While engineering worked on the root cause of the issue, the technical support department began rolling out temporary remediation steps to all impacted customers. We had restored service for approximately 75% of impacted customers when engineering discovered the cause of the issue and implemented a global fix.
After studying this issue from before the upgrade during the testing phase through the life of the incident, we have identified several areas we can improve on:
We will improve our testing methods, including adding unit testing to include all edge and corner cases that can be identified. This will allow us to discover any issues. This unit testing will also be run before and after any upgrades in the future, allowing us to compare pre- and post-upgrade results.

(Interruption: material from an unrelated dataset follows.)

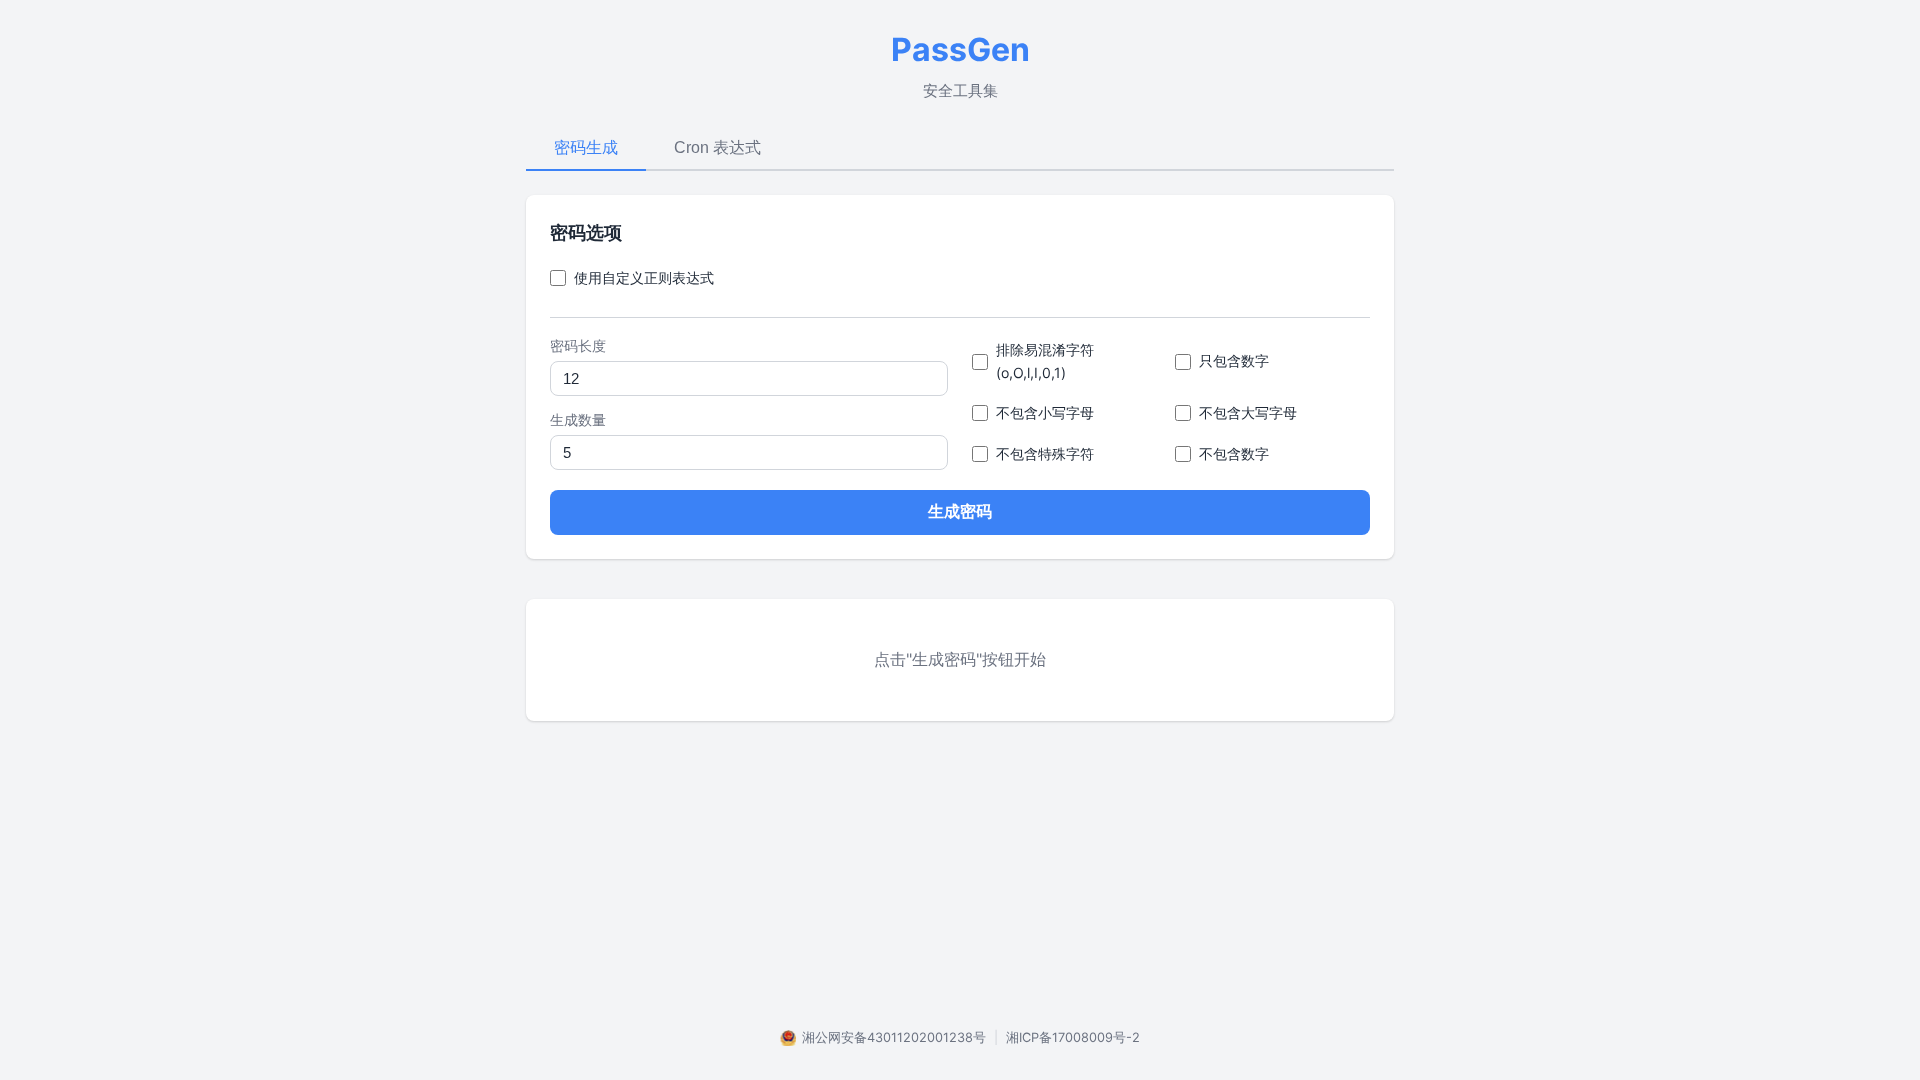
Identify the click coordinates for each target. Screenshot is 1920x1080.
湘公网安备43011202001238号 (894, 1037)
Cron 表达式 (717, 147)
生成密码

We didn’t do the best job of communicating the incident and its status through the incident lifecycle. In any future incidents, we will be assigning a Communications Lead whose sole responsibility will be to communicate regular updates to customers as well as keep the status page updated as frequently as possible.
We have discussed this issue with engineering and emphasized how important it is to communicate any potential breaking changes with code changes during an upgrade. Just because something shouldn’t break something doesn’t mean that it won’t, and if it’s not documented somewhere accessible then the remediation process slows down.
This particular issue only impacted customers who utilize both an EdgeMarc Session Border Controller and Yealink phones. The SIP registration servers were rejecting registrations when these two requirements were met, reporting “Duplicate Headers”. Why was a little more difficult to determine. There were 2 questions that needed answered: what headers were duplicated., and what changed during the upgrade?
A tcpdump quickly determined that the the duplicate header was an
Allow-Events header that was being inserted by the EdgeMarc. After further research, it appeared that there was a default setting on the EdgeMarcs to help with local call survivability by requesting a certain class of events:
Allow-Events: BroadWorksSubscriberData. This only seemed to be an issue with Yealink phones. Polycom phones seem to have their headers appended properly with the
BroadWorksSubscriberData events class.
Once we discovered what was being duplicated and how to disable that default option we began to roll out mitigation, changing this setting on all affected customers.
At this same time, we were working with engineering to try to answer the second question: what changed? We discovered that engineering changed SIP packet processing in an attempt to tighten up security and filter out non-RFC data. This combined with the EdgeMarcs duplicating one of the SIP Headers caused an issue that was previously not an issue. We finally discovered that this functionality was new and defaulted to enabled. We then disabled this functionality with the information provided by engineering and the problem was resolved.